A cold front latent with arctic air from Canada passed through Connecticut early this morning bringing in a shot of chilly temperatures. A ridge of high pressure is building over the upper Midwest and Great Lakes region, resulting in a strong northwesterly flow. Winds typically move clockwise and outward from high pressure systems, and will increase from the northwest with the frontal passage. They will remain a bit brisk, with potential gusts up to 25-30 mph. This will make it feel much colder than it already is due to the wind chill factor. This northwesterly flow will bring substantial cold air advection, or CAA as meteorologists call it. This means that colder air will be spread across an area of warmer air, resulting in the Arctic blast that we will be experiencing. Fortunately we won’t see some of the coldest of temperatures like northern New England – portions of Northern New Hampshire, Vermont, and Maine could see lows around -10 or -15 tonight!

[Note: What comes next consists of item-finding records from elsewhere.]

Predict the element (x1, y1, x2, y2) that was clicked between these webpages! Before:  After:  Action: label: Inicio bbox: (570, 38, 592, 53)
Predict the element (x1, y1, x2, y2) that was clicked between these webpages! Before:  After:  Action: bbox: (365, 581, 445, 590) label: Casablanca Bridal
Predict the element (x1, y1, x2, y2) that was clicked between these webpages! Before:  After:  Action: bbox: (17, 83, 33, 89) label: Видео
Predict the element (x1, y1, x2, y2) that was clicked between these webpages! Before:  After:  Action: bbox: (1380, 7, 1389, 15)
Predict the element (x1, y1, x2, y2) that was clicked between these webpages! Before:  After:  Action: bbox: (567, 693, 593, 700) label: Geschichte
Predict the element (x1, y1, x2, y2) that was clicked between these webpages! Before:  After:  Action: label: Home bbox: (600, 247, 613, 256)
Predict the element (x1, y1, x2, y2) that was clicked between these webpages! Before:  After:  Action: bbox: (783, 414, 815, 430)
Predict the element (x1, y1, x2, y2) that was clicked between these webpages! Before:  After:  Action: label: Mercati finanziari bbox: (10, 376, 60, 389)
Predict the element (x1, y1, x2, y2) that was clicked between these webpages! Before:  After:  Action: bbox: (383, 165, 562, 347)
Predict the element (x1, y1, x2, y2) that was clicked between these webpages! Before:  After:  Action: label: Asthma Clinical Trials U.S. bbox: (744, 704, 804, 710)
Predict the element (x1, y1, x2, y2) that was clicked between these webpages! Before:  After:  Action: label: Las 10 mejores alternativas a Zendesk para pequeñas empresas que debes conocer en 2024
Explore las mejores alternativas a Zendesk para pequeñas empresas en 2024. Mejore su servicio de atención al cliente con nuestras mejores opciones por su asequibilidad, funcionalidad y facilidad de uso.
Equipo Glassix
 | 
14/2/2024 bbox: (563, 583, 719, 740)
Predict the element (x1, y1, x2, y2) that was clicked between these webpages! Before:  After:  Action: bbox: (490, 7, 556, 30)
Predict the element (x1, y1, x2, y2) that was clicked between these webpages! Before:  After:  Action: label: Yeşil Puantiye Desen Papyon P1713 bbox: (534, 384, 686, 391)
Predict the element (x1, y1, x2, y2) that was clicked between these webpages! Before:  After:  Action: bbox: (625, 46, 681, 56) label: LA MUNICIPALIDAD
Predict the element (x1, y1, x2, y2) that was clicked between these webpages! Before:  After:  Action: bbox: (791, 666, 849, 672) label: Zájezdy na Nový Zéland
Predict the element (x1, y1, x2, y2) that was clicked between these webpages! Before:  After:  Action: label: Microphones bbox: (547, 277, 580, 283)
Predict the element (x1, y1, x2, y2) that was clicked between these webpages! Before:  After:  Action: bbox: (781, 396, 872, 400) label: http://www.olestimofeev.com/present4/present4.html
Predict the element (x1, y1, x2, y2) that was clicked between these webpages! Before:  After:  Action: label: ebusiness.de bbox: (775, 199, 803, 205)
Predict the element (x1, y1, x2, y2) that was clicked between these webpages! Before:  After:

It’s not just the northeast that is getting hit with the chilly weather. Canadian air will be sinking as far as South Florida, where Miami and the Everglades are under a Freeze warning until Wednesday morning. Temperatures could fall into the upper 20’s and low 30’s, even that far south. North Florida and South Georgia have been issued Hard Freeze Warnings for temperatures in the low 20’s tonight.
I wouldn’t be surprised if you see a few stray flurries falling statewide throughout the day today. It won’t amount to anything, but these are actually the remnants of Lake Effect snow that has been affecting western and northern New York and Pennsylvania. Some towns out there have picked up over a foot of snow. However, we have nothing to worry about in CT. Our air mass will dry out by tonight, ending the chance of flurries.
The ridge will be building over the eastern Great Lakes by late in the day on Tuesday into early Wednesday morning, which will result in high pressure. The high will move eastward keeping our region dry, with mostly clear skies overnight. The combination of northwest winds and lack of clouds will allow temperatures to drop off into the teens at the shoreline, but single digits further inland. High pressure will build over the state Wednesday, and lower levels of the atmosphere will moisten, bringing in some clouds and a slight chance of flurries.
Weak ridging by Thursday will keep us dry once again, but a weak cold front could approach by Thursday evening into Friday, bringing the chance for a few more clouds. Another weak ridge will build by the weekend, however the upper level flow is expected to shift from the northwest to west-southwest. This will bring our temperatures back into the seasonable range for the weekend, with temperatures rising back into the mid 40’s.
The weather models have picked up the possibility of a disturbance forming off the Mid-Atlantic coast by later in the weekend, but there is a lot of uncertainty over its track. The models don’t show much agreement – one model keeps the storm further off at sea while the other brushes the New England coast. It is still too far off to be certain on its movement, but for the meantime we are in a quiet weather pattern. Just be sure to bundle up before you head out the door.